The manual handoffs under the old paper documentation regime were expensive, because they required an elaborate chain of unit clerks, clinic coordinators and nurses repurposed as billing assistants. Replacing this clerical overlay effectively generates two classes of savings: reduced clerical overburden in the clinic and hospital unit and reduced rework in the back office due to inadequate or inaccurate documentation.
Yet, many installations fail because of poor communication between finance and IT, and between the clinical front lines and the back office. Many poorly managed EHR installs actually increase back office workload because the information needed to generate a clean claim never reaches the billing system, resulting in a pileup of unbilled accounts, or flawed claims that end up being denied and often written off. Cash disappears, and the return on investment on the installation turns negative.
In an effectively managed installation, as a clinician documents what care is taking place, charge capture takes place automatically in the background. Diagnoses can be applied to allow for rapid claim generation with minimal back-end review and even less clinician follow-up.
Many mature EHR users have succeeded in actually improving clinician productivity while still shifting revenue-cycle processes from the business office to the patient bed.
Unfortunately, many times the initial implementation is rushed and key efficiency drivers are put off. Often what results is simply automating current manual processes, essentially duplicative documentation. You pay twice for this mistake: Clinicians revolt against their participation in the revenue cycle, and revenue simply isn’t captured.
Here is an example of what is possible: Some IT platforms allow the IT system to calculate a Medicare evaluation and management code for a patient visit based on documentation. If used, normal clinical documentation in the platform can suggest the appropriate level charge for the visit. When not used, physicians are left scratching their heads to decide what the right level was for a particular visit. In the past, these would have been entered by a coder after the visit.
With the EHR, coding depends on how the physician documents the encounter. Often we see physicians default to a particular level (usually level 2 or 3) to get around it. It is very likely there are certain individuals in your organizations that are either overcharging or undercharging—both a compliance and revenue risk. The system can take the coding burden off the clinician if it has the right information about the clinical encounter.

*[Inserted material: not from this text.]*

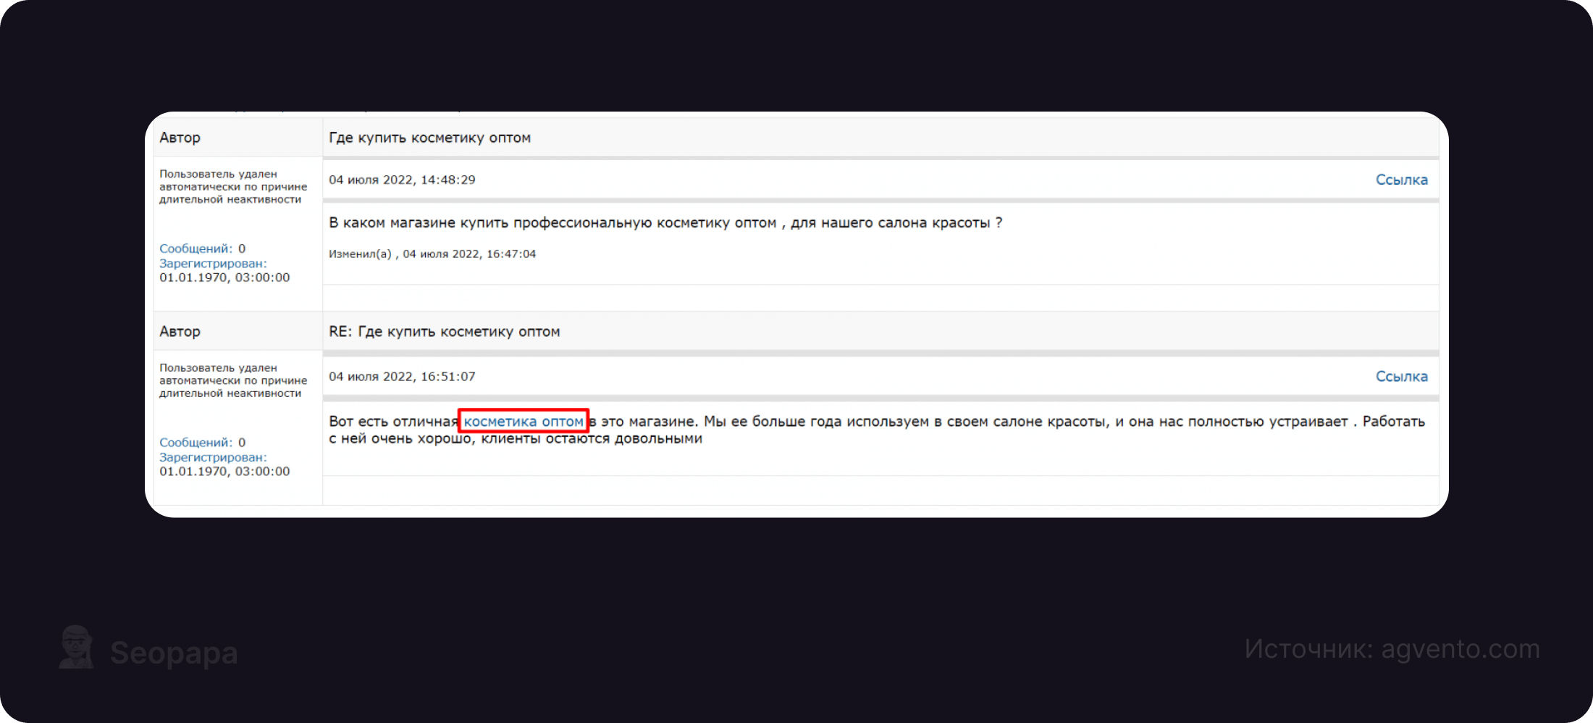Image resolution: width=1593 pixels, height=723 pixels.
Task: Click "Ссылка" on the 16:51:07 reply
Action: [1401, 376]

To realize an ROI, organizations must prepare for the cultural revolution of merging clinical operations, revenue-cycle operations and information technology. For those just beginning the implementation journey, be sure management is demanding automation and efficiency-driven design and not accepting workarounds just to meet your installation timeline. In many cases delaying is more cost-effective than failing.
Also, management should not accept a “vanilla” installation. Best practices should come from mature EHR users that streamline clinical documentation rather than standard vendor implementation plans. Thoughtful managers need to not only protect their institutions from cash flow interruptions and clinician revolt, but achieve significant cash-flow improvements to help pay the considerable cost of clinical automation.